-- Passage to read --
------------------------------------

By: Flynn Kenney and Cooper Neblett
You step foot onto an island for your typical big time fishing trip. Dressed from head to toe in brand new Colombia fishing gear. You take a boat driven by your friendly neighborhood Walter, who cracks hearty jokes on your way to the island. You finish a long day of travel with a dinner of plentiful portion and warm food. Then the days begin to gel together into a cohesive product called a fishing trip. Each day you’re presented a morning full of fantastic fly fishing in the beautiful island of Guanaja, the idle moments filled with the exuberant guide’s hilarious banter. You catch the fish you desire: either the strong, dark bonefish; the gleaming silver tarpon; or the holy grail, the elusive permit, a creature of magic and fable. In the afternoon, your immersed deep within a magical native culture, filled with smiles of young children and hospitality of the villages hardworking elders. Lastly, the nights are comprised of delicious dinners and plentiful laughs. In your opinion, the trip comes to an end far too quick. The rods are put in their cases, the guides given their tips, and a final sad goodbye is given to your newfound friends made along the way.
As your plane lands your phone springs to life with friends nagging to hang out, parents awaiting the stories of your expensive venture , and the return of your comfortable, daily life. After a warm welcome from your parents and a trip to your favorite restaurant, your long day of travel almost reached its end. On the very last step of your journey, your cut off on your drive home from the restaurant by an irresponsible driver, causing you to slam on your brakes, bringing traffic to an abrupt halt. As expected, your sudden stop brings an onslaught of angry shouts and honks blaring in your ear. Then it hits you. Fish For Change finally makes its “change.” However, the change isn’t in the country of Honduras, but instead it’s in the minds of each of the young anglers the student program has touched throughout its lifetime.

------------------------------------

Saved data entries:

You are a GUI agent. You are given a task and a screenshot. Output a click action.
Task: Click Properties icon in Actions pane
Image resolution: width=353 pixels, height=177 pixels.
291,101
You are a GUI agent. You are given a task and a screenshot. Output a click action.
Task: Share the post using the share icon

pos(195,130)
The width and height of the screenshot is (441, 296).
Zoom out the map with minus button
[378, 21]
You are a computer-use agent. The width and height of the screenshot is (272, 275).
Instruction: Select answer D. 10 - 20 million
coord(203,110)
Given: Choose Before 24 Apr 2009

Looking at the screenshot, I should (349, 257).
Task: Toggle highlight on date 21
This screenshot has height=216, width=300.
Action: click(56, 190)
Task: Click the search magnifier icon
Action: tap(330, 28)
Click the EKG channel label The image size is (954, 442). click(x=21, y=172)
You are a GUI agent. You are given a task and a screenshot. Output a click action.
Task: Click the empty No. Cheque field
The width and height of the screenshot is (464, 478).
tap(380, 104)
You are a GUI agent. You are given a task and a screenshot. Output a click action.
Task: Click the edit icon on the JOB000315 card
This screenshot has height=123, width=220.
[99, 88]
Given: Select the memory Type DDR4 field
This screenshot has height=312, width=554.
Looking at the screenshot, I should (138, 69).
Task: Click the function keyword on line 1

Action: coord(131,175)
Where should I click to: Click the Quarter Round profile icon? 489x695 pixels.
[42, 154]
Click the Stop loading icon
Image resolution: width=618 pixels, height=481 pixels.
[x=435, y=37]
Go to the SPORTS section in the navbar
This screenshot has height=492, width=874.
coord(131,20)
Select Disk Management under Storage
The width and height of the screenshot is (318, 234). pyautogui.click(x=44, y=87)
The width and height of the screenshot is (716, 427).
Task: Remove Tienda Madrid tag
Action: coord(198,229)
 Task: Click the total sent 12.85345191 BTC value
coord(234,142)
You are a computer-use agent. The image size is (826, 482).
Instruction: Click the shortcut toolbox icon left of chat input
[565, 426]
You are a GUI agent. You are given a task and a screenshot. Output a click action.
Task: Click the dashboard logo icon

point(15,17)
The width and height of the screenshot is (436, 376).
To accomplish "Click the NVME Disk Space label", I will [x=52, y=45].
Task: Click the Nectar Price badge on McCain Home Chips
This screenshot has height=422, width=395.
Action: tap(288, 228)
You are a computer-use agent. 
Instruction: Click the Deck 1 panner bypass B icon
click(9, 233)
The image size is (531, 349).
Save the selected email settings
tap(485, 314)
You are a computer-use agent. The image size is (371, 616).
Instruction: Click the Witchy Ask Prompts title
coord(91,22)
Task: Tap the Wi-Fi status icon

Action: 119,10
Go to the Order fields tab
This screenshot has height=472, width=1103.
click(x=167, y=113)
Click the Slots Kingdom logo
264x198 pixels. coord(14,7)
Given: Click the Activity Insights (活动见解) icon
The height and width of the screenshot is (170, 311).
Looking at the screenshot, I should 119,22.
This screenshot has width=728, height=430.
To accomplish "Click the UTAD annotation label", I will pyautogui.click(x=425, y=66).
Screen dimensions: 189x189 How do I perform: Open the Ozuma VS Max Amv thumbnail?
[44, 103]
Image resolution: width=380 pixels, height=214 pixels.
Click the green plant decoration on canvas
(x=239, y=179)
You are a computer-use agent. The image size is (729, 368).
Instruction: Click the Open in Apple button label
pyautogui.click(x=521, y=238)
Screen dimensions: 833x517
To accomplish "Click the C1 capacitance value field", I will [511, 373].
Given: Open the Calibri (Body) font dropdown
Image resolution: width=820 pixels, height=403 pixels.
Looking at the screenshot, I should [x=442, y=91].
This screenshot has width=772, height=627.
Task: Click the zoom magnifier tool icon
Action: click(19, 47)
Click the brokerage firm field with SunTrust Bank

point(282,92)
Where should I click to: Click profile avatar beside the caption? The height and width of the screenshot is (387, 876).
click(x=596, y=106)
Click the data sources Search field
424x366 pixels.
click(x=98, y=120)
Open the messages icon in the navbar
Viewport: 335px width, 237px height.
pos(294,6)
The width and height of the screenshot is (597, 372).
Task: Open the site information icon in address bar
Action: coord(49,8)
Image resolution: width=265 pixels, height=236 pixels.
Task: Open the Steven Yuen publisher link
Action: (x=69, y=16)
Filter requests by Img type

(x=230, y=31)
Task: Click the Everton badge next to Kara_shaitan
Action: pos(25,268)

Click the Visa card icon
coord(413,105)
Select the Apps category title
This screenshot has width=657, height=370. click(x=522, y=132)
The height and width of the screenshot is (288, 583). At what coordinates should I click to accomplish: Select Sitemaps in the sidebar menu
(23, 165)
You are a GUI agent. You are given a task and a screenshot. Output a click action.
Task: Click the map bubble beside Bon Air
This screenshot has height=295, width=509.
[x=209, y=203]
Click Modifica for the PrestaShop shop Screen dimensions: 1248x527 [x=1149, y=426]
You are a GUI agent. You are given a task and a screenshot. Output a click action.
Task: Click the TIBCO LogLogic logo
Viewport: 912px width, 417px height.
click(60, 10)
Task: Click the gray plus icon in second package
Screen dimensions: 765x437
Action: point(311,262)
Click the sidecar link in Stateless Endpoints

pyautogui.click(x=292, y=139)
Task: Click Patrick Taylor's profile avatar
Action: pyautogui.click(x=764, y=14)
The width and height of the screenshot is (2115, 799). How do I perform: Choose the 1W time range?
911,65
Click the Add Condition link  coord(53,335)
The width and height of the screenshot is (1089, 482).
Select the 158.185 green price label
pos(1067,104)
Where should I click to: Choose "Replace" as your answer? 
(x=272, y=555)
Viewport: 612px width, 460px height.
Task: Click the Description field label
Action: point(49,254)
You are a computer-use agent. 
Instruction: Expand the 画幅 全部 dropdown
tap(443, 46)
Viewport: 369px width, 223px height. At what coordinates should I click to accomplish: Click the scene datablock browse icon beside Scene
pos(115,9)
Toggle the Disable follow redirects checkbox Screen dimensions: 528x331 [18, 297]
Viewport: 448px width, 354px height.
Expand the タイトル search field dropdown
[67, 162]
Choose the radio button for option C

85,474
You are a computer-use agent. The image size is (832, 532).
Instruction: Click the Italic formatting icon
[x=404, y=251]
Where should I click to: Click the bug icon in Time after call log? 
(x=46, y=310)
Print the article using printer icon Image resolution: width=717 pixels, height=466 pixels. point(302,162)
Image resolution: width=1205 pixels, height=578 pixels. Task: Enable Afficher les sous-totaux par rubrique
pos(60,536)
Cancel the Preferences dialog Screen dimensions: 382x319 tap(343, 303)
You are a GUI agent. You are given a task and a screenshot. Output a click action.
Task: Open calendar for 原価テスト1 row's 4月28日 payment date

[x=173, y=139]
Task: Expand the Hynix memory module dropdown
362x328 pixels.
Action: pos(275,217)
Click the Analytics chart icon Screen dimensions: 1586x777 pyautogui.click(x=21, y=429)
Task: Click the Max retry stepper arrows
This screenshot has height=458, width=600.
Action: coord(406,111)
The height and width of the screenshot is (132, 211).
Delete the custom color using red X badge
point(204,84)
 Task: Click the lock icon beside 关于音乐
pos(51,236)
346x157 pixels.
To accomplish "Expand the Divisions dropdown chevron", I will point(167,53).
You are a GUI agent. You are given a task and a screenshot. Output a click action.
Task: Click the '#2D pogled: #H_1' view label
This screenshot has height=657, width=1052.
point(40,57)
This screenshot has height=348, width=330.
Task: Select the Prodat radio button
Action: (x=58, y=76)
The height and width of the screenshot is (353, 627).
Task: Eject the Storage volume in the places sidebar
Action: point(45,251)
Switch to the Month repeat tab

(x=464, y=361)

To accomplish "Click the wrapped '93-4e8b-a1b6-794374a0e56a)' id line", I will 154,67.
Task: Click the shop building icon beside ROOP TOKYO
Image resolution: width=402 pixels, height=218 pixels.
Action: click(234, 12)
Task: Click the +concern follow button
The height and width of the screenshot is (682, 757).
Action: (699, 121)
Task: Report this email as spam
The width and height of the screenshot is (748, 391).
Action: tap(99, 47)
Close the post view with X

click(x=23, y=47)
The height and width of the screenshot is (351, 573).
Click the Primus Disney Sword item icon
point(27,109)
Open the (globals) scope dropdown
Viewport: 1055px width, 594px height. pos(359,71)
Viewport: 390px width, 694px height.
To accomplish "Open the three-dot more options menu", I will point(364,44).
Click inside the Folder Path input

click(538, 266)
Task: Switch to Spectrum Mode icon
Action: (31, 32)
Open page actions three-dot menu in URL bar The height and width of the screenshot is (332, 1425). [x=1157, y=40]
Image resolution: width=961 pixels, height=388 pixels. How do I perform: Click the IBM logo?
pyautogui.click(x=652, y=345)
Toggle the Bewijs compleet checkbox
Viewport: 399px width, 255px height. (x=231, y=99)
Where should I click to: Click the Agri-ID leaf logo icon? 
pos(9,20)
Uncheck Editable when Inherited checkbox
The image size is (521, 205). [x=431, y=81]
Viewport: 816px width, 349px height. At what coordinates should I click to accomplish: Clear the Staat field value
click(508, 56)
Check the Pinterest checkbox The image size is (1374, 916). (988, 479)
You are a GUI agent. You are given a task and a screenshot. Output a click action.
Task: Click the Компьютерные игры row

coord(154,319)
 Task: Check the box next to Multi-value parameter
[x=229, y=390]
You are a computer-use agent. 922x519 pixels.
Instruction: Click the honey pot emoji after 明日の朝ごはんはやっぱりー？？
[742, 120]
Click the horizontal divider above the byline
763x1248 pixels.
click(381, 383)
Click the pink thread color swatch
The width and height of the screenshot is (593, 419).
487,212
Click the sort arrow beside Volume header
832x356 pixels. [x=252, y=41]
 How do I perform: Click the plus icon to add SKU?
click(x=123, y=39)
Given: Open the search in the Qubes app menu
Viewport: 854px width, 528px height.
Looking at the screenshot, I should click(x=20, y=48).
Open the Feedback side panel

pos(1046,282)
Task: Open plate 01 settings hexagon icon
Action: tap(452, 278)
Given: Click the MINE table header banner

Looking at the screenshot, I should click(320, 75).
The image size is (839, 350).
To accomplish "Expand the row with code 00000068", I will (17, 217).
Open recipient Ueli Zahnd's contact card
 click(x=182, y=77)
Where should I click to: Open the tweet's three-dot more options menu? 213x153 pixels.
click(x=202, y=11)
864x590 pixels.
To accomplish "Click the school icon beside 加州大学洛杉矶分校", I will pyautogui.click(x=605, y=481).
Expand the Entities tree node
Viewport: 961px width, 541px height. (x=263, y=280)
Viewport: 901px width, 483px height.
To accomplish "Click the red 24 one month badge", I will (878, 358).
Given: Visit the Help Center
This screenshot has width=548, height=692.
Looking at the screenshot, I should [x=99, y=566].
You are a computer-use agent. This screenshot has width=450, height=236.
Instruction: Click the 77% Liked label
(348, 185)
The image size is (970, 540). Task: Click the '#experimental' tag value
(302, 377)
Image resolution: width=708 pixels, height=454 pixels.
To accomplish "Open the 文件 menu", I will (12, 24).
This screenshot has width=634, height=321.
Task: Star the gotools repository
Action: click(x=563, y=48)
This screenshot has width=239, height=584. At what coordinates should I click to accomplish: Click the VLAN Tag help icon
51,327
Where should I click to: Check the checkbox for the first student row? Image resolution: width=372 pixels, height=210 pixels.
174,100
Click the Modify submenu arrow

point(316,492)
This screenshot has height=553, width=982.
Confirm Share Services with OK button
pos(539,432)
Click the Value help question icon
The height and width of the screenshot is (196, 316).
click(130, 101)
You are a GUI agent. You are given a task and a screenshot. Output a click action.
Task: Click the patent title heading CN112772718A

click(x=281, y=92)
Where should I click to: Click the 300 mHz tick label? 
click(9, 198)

------------------------------------

-- What to work on --
- a) Decide whether each statement below agrees with the text about the Guanaja fishing trip, answering yes or no and quoting the words of the text that settle it. (i) A man named Walter drives the boat to the island. (ii) The afternoons of the trip are spent fly fishing. (iii) The change Fish For Change makes is in the country of Honduras.
- b) Write what comes next in the text about the Guanaja fishing trip, picking up after its final sentence.

-- Written responses --
- a)
(i) Yes: "You take a boat driven by your friendly neighborhood Walter"
(ii) No: "In the afternoon, your immersed deep within a magical native culture"
(iii) No: "However, the change isn’t in the country of Honduras, but instead it’s in the minds of each of the young anglers"

- b)
Your epiphany brings you to an incredible realization, you finally see the country of Honduras and its people for what they truly are, an instrument to teach the rest of the world what’s really important. The people of Honduras have so little materialistically, but so much emotionally and ethically. They are a culture devastated by drugs, natural disaster, and poverty, yet every Honduran person you meet has a smile on their face and love in their hearts. While “first world” countries may have the latest and greatest technology, they are overcome by greed and the power of the dollar. People look out for only themselves fueling their own eternal desire for the newest material possession of the day. It is this change that finally shows you what’s truly important, it’s not the fish you catch of the things you acquire, but instead it’s the meaningful time you spend with those around you, rich or poor. You realize that Fish for Change has shown you a part of what life is all about, being able to spend time with those that you love, and simply the ability to fish another day.